Turkey’s intel chief first official to learn ISIL release
Foreign Minister Ahmet Davutoğlu. AA PhotoTurkey’s intelligence chief was the first official in Ankara to learn about the release of 32 Turkish drivers who had been kidnapped by Islamist militants in northern Iraq.
The first signals of the release came on July 1, after which Hakan Fidan, the head of the National Intelligence Organization (MİT), shared the information with the government, stressing that the Islamic State of Iraq and the Levant (ISIL) was likely to release the hostages in Mosul, Hürriyet has learned.
Foreign Minister Ahmet Davutoğlu then briefed the ruling Justice and Development Party’s (AKP) highest decision-making body, the Central Decision and Executive Council (MKYK), about the situation on the evening of July 2.
“We have come to the conclusion of the efforts. God willing, we will get the good news as soon as possible,” he reportedly said.
Prime Minister Recep Tayyip Erdoğan and Davutoğlu prepared the plan for the transfer of the drivers after Fidan’s initial briefing. The first phase of the plan was setting the rendezvous point in northern Iraq where the drivers would be taken by Turkish officials. The second phase was their delivery to Turkish Consul General Mehmet Akif İnam and MİT officials, before their transportation to Arbil by land.
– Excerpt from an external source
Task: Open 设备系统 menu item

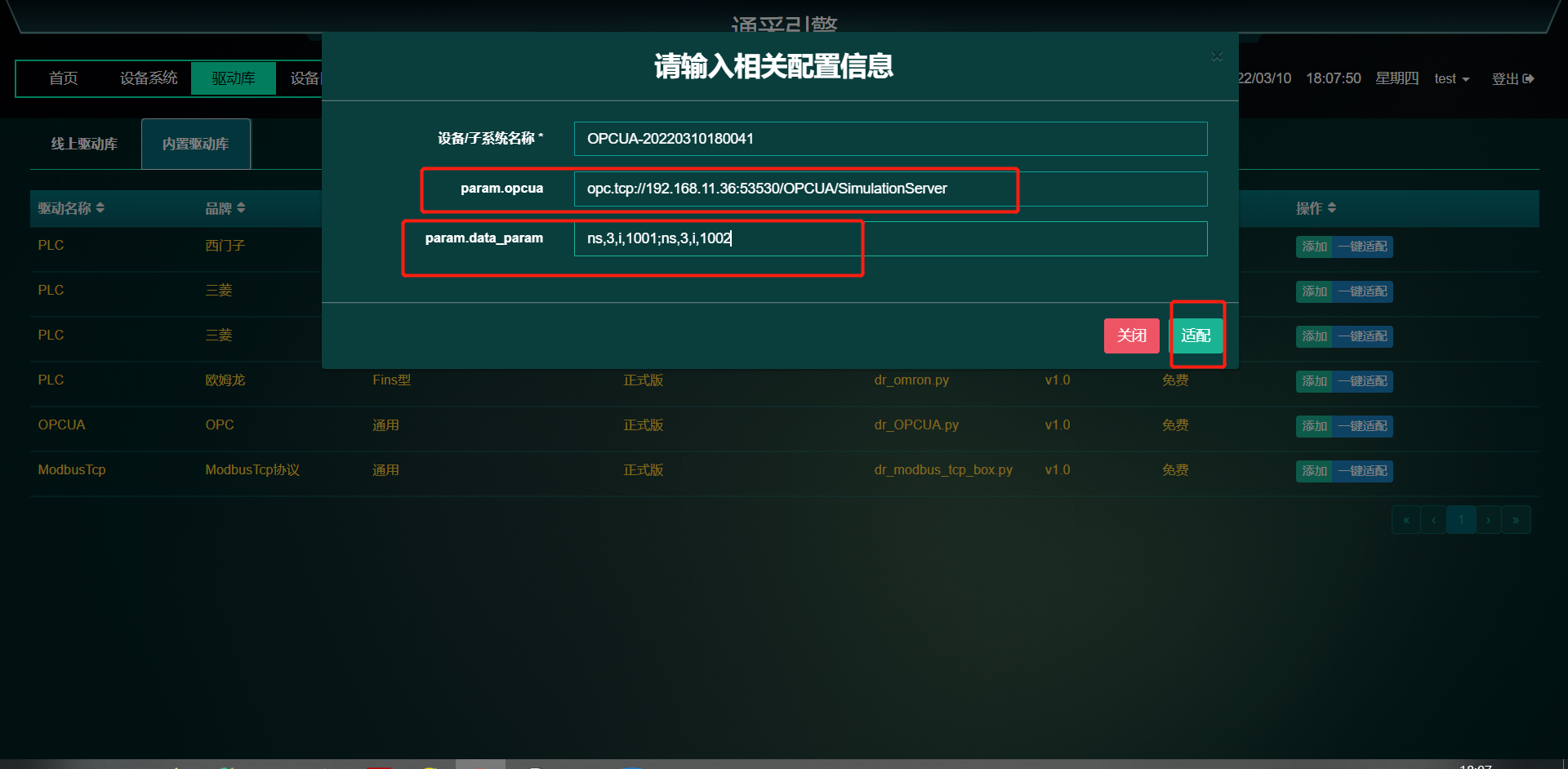Action: pyautogui.click(x=149, y=78)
The fourth and final phase was their transportation to Turkey with a Turkish Airlines flight.
Fidan informed Davutoğlu that the plan was initiated at 12.30 p.m. local time on July 3, and moments later the drivers were on their way to Arbil after their release. The leak of the news to the media had created some concern in Ankara as ISIL “learns about all developments in Turkey,” a Turkish official told Hürriyet.
Davutoğlu learned from İnam that all drivers were free at around noon July 3, and personally spoke to one of the drivers, Müslüm Görmez, on the phone before making the public announcement about the release.
“I spent the last night without sleep,” Davutoğlu said at a press conference, promising to free the remaining 49 Turkish hostages seized by ISIL in Mosul.
A Turkish official declined to confirm or deny whether Turkey had paid ransom money to ISIL for the releases. “People can say what they want. If any money is paid, all organizations in the world would go hunting Turks. That’s why we won’t say anything,” he said.